Bonne lecture, à bientôt !

  1. Voir les propos tenus par Florian Silnicki, expert en communication de crise, dans « Fuites sur la réforme du Code du travail : un levier de communication ? », Public Sénat juin 2017 ; https://www.publicsenat.fr/article/politique/fuites-sur-la-reforme-du-code-du-travail-un-levier-de-communication-61574
  2. Gerstlé J., Piar C., La communication politique, 4éd., 2020, Armand Colin.
  3. Guigo P.-E., Com’ et politique : les liaisons dangereuses, 10 questions pour comprendre la communication politique, 2017, Arkhé.
  4. Cousin C., « De la législation par les lois à la législation par la com’ », Dalloz Actu nov. 2020.
  5. Morin C., « Coronavirus : “La communication politique se relèvera-t-elle de son sevrage d’images ?” », Figaro 23 mars 2020.
  6. Morin C., Les inamovibles de la République. Vous ne les verrez jamais mais ils gouvernent, oct. 2020, Fondation Jean-Jaurès, L’aube.
  7. Selon les termes de Ilana Cicurel, eurodéputée LREM.
  8. « En quoi “Hold-up” est-il un documentaire complotiste ? », France Culture nov. 2020, https://www.franceculture.fr/emissions/les-idees-claires-le-podcast/en-quoi-hold-est-il-un-documentaire-complotiste
  9. 9. Retrouver l’interview de Bernie Sanders par Jimmy Fallon sur la chaîne Youtube The Tonight Show Starring Jimmy Fallon : “Sen. Bernie Sanders Predicts How Trump Will React On Election Night”.
  10. L. n2020-766, 24 juin 2020, visant à lutter contre les contenus haineux sur Internet.
  11. Cons. const., 18 juin 2020, n2020-801 DC.
  12. Pour suivre les débats, voir le dossier législatif sur le site de l’Assemblée nationale : http://www.assemblee-nationale.fr/dyn/15/dossiers/securite_globale1
  13. Le Parisien avec AFP, « Loi Sécurité globale : l’UE rappelle à la France que la presse doit pouvoir travailler “librement” », Le Parisien nov. 2020.

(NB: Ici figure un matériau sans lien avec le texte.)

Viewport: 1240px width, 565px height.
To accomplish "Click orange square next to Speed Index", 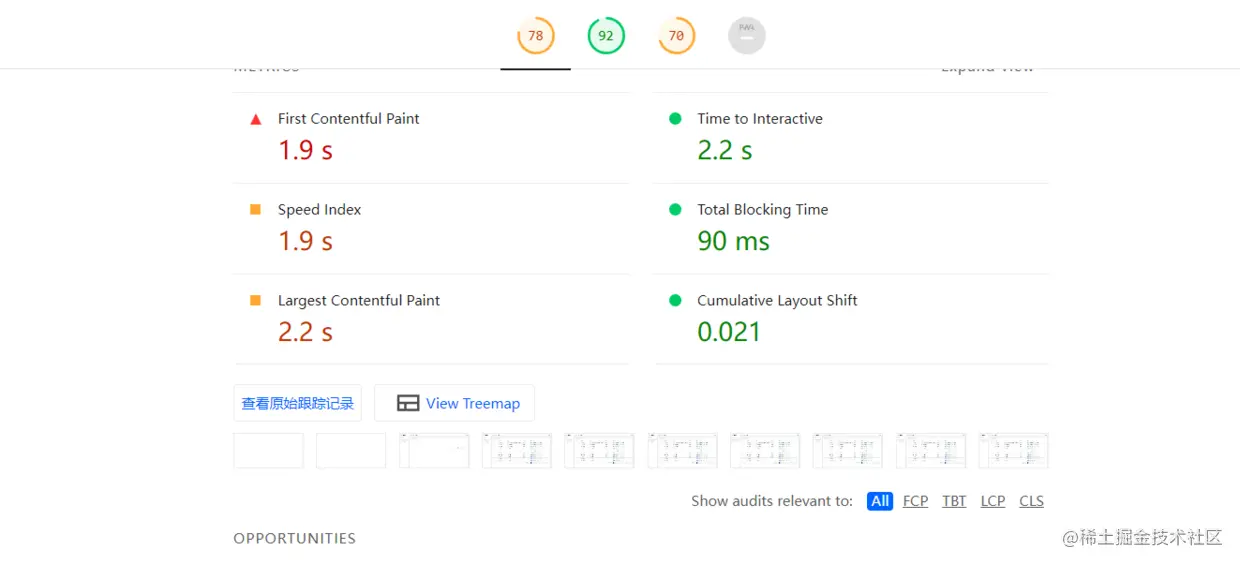I will pos(255,209).
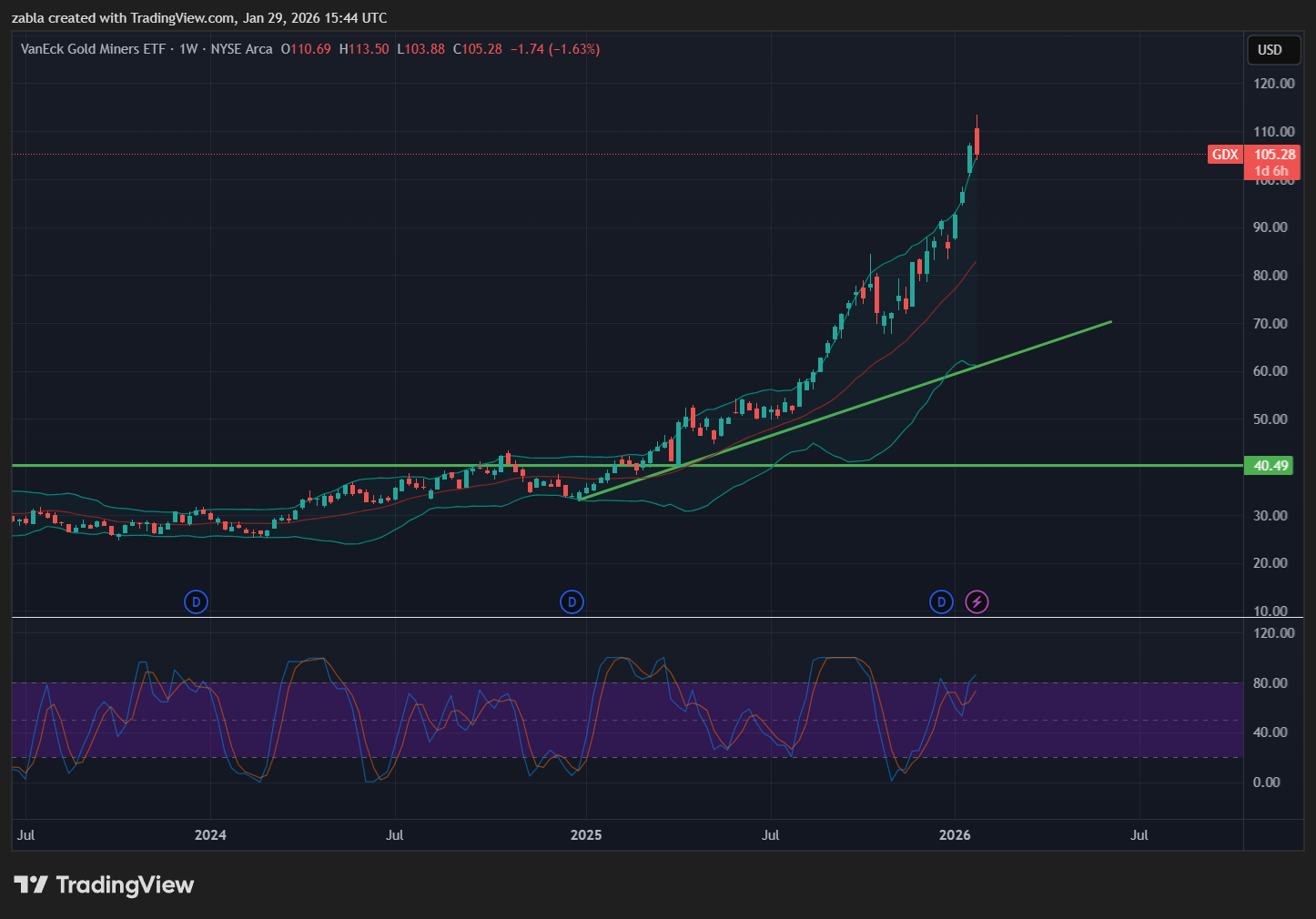Select the green diagonal trendline's right end
Viewport: 1316px width, 919px height.
1110,322
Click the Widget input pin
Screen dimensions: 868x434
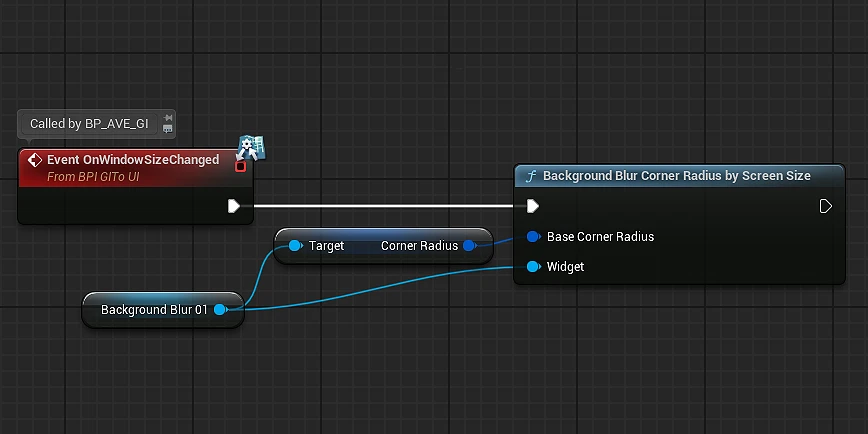(533, 267)
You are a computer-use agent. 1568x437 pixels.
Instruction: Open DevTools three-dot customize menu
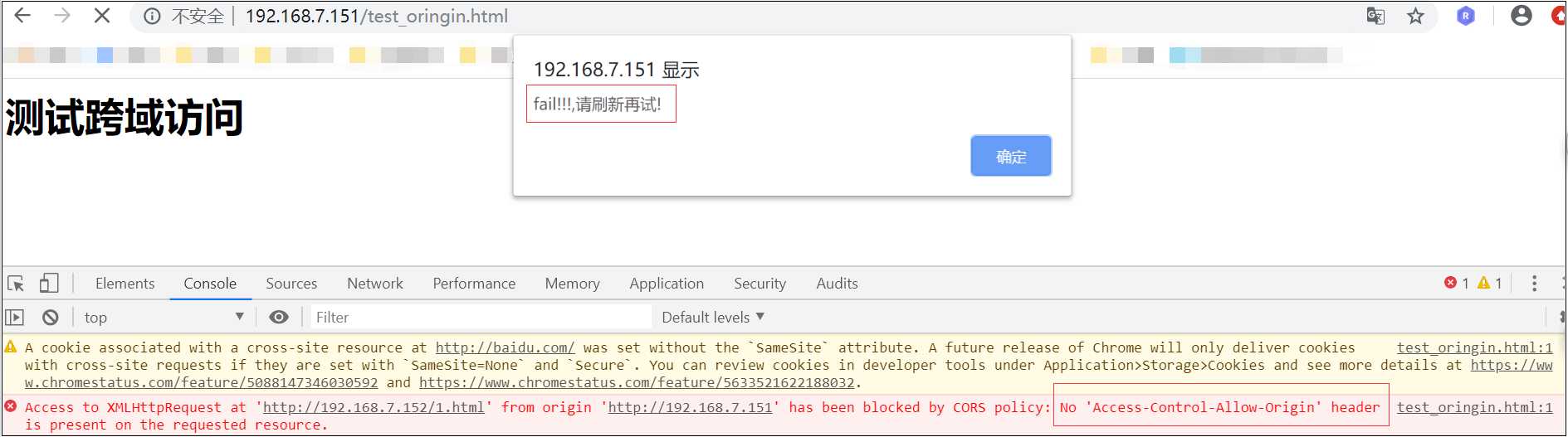1534,284
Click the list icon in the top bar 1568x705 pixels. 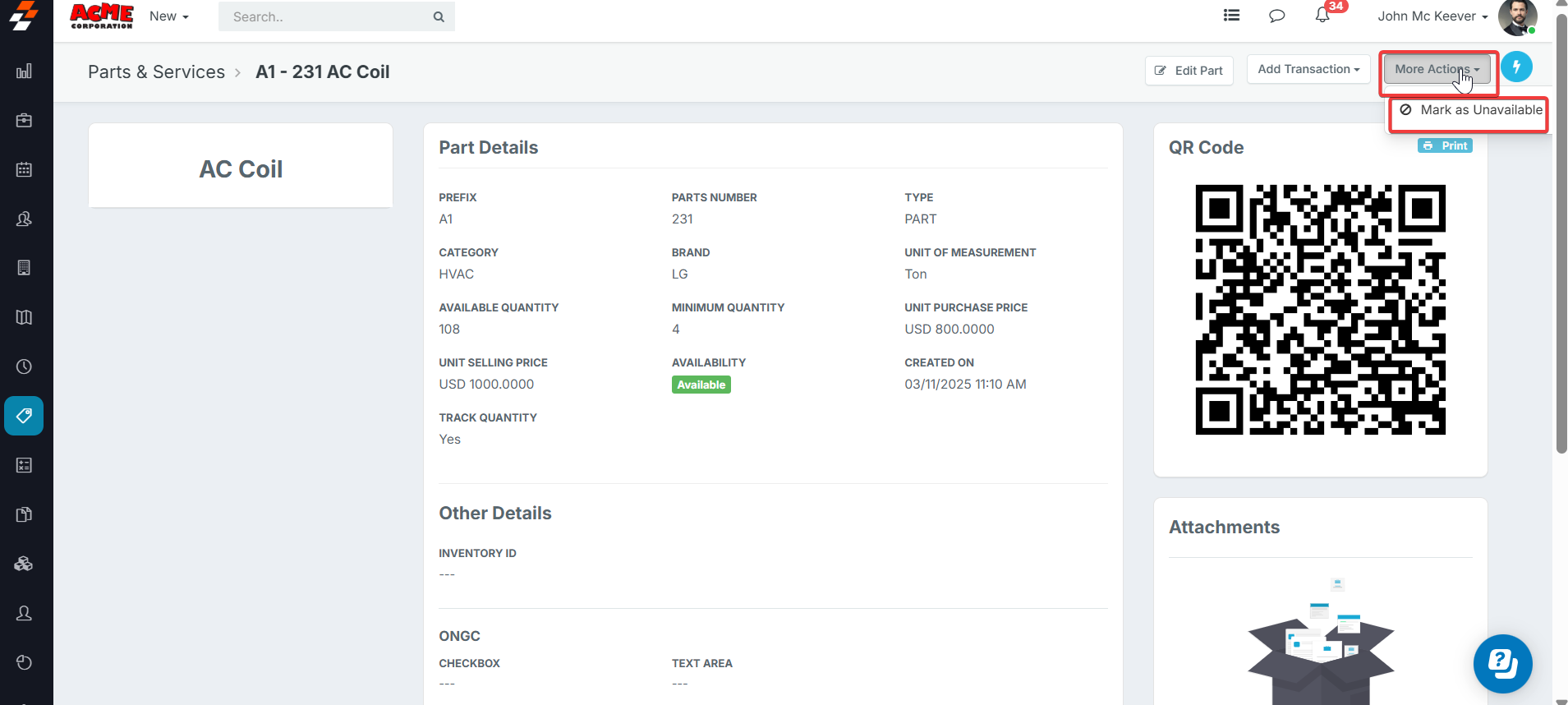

  14. « Patrice Spinosi, avocat : “Le grand danger de notre siècle est que l’on oublie ce qu’est l’État de droit” », « L’invité de 8h20 : le grand entretien », France Inter nov. 2020.
  15. C’est d’ailleurs le titre de sa chronique parue dans Le Monde (21 nov. 2020).
  16. Cette disposition a été modifiée au cours des débats parlementaires ; dans le texte issu de la Commission mixte paritaire, on lit : « Le fait de pénétrer ou de se maintenir dans l’enceinte d’un établissement d’enseignement supérieur sans y être habilité en vertu de dispositions législatives ou réglementaires ou y avoir été autorisé par les autorités compétentes, dans le but de troubler la tranquillité ou le bon ordre de l’établissement, est passible des sanctions définies dans la section 5 du chapitre Ier du titre III du livre IV du Code pénal. »
  17. CE, 13 nov. 2020, nos 445883 et s.
  18. Kada N., « De La Peste au covid-19 : Albert Camus au cœur de l’anticipation », Horizons publics mai-juin 2020, n15.